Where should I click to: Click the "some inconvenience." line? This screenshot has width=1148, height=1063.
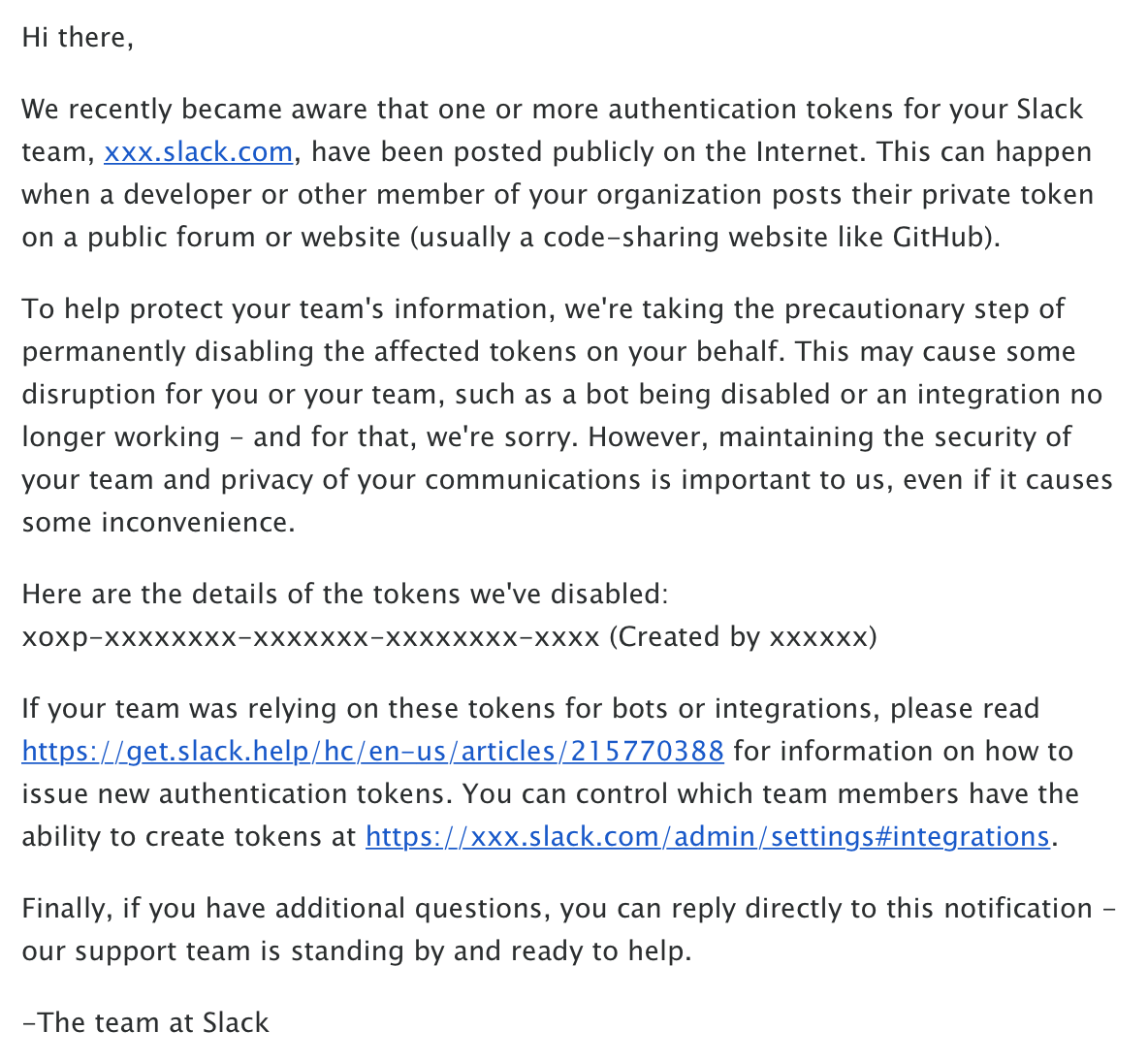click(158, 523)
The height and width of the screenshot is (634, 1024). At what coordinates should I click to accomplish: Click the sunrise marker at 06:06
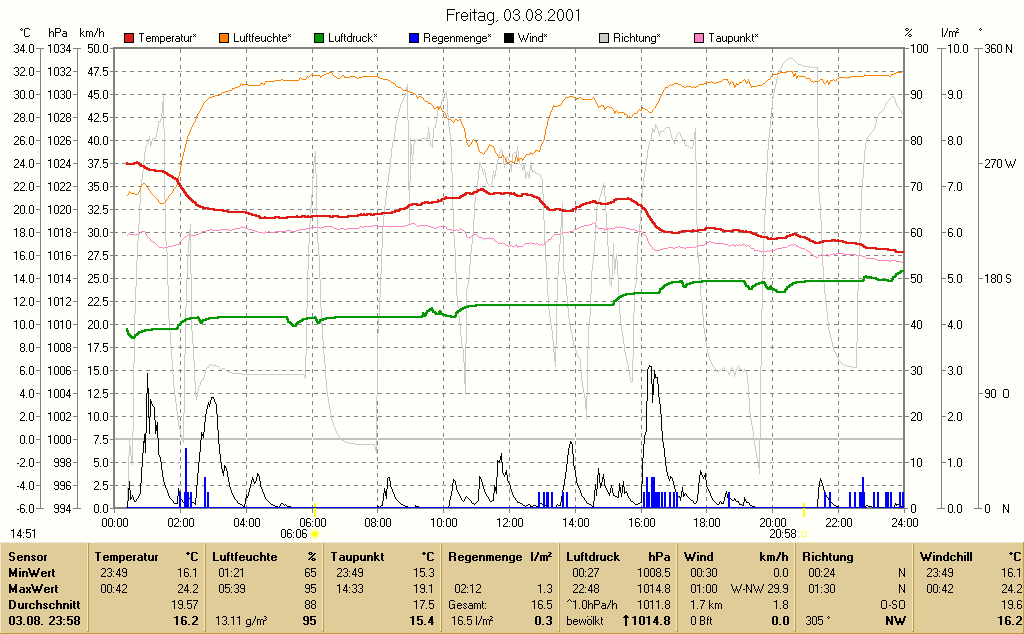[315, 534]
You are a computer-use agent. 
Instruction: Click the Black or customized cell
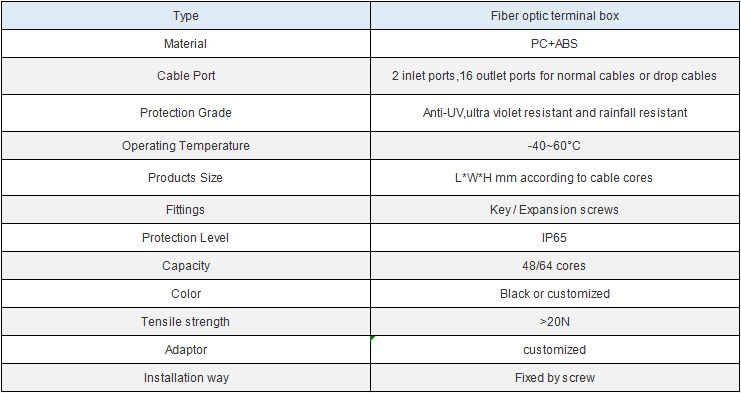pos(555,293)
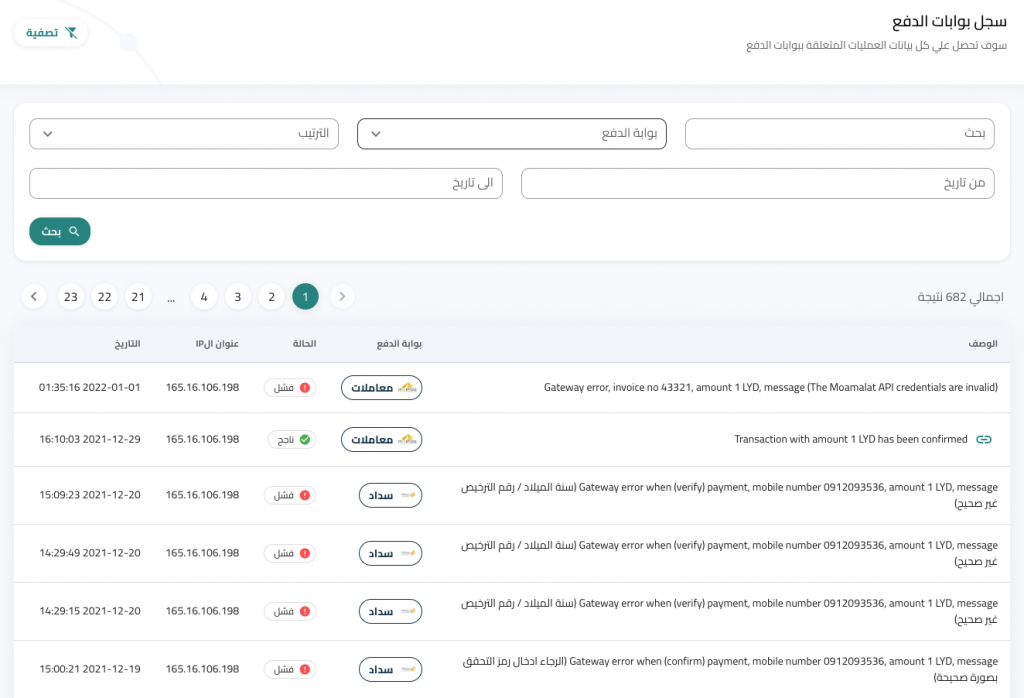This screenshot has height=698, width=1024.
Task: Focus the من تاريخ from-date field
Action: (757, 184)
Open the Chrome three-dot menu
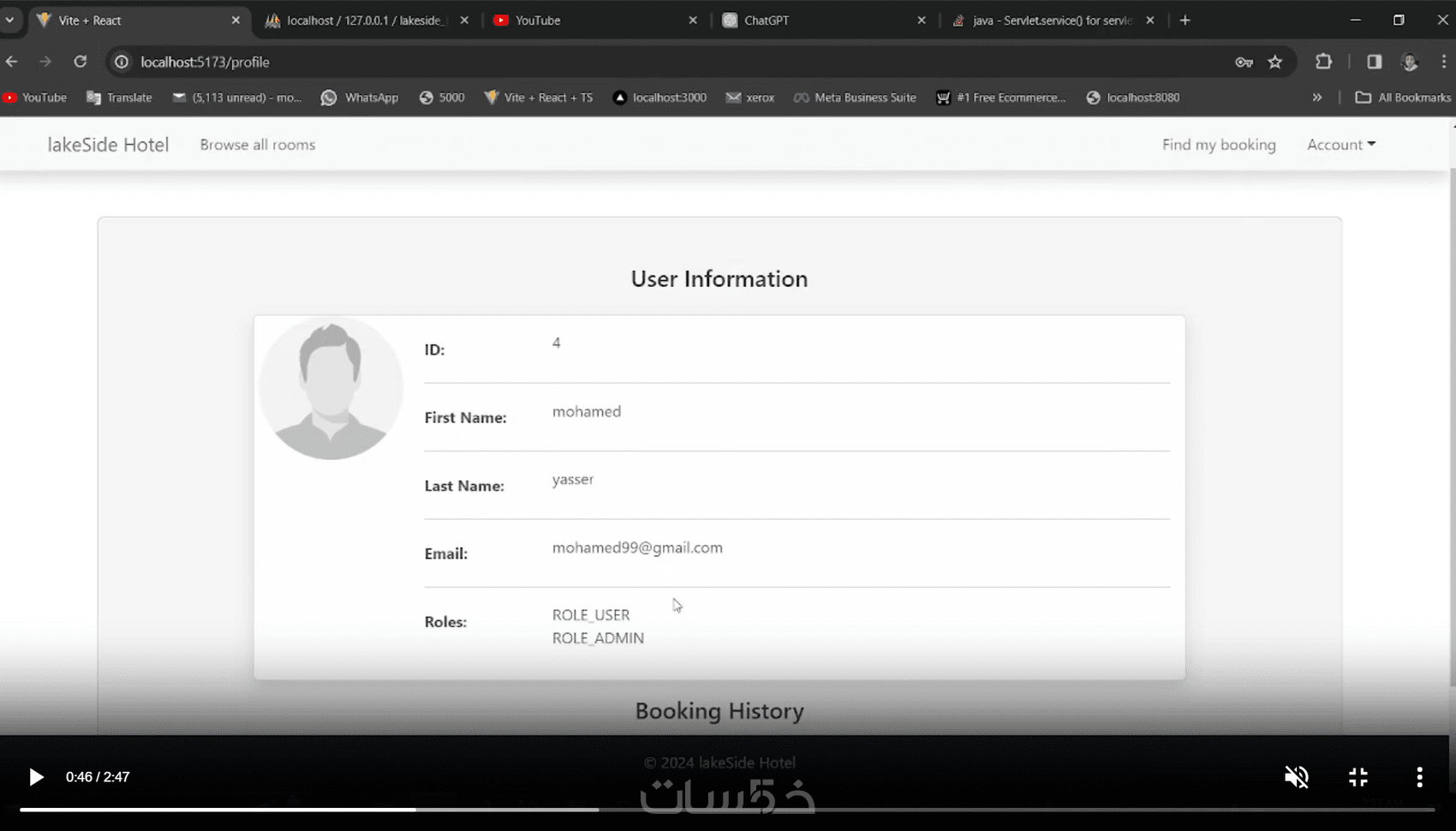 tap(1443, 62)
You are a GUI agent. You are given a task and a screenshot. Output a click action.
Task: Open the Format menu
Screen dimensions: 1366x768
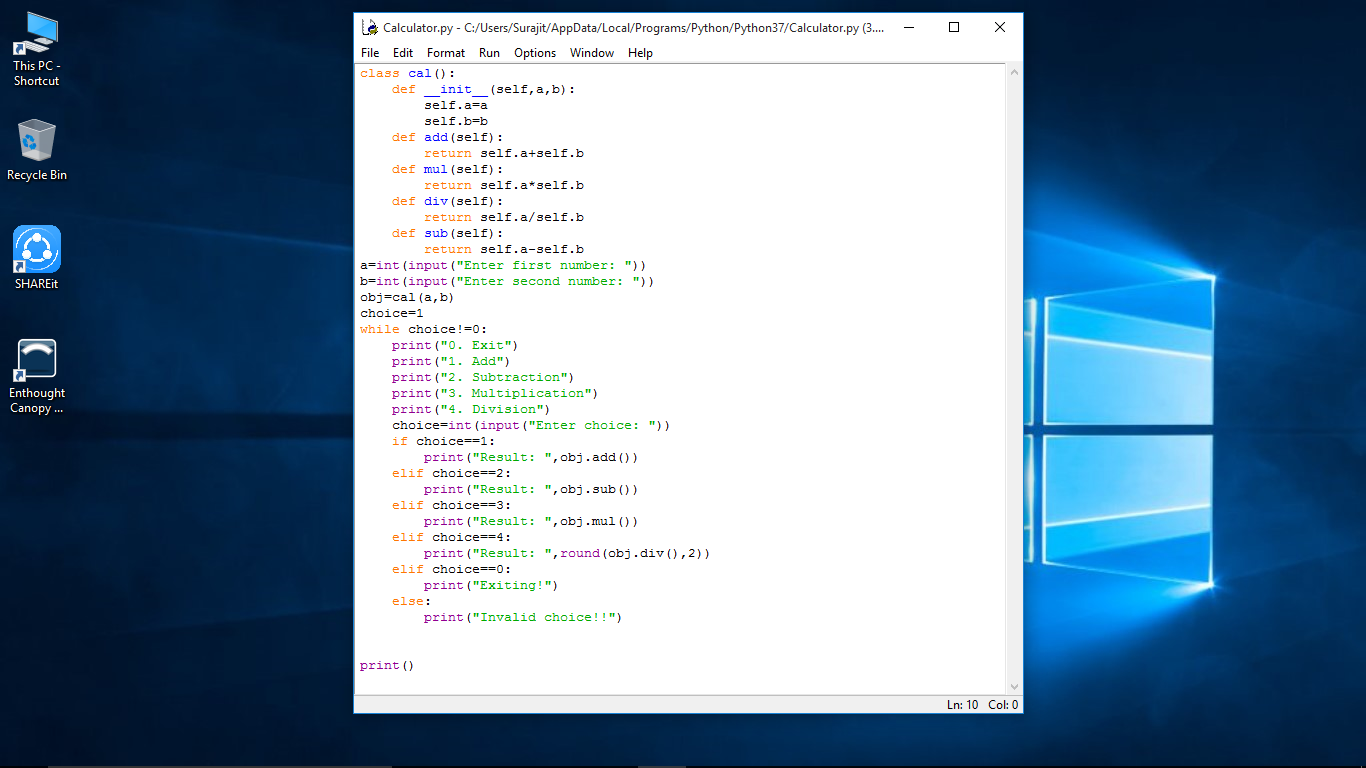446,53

PROMPT:
An exact copy of the material above is required, free of any pictures.

SOLUTION TO THIS EXERCISE:
Where should I click to: Click the "some inconvenience." line? This screenshot has width=1148, height=1063.
click(158, 523)
The height and width of the screenshot is (634, 1024). At what coordinates should I click to accomplish: Click the sunrise marker at 06:06
[315, 534]
You are a computer-use agent. 
Instruction: Click the Black or customized cell
pos(555,293)
This screenshot has height=698, width=1024.
Task: Focus the من تاريخ from-date field
Action: (757, 184)
Open the Chrome three-dot menu
 tap(1443, 62)
You are a GUI agent. You are given a task and a screenshot. Output a click action.
Task: Open the Format menu
Screen dimensions: 1366x768
446,53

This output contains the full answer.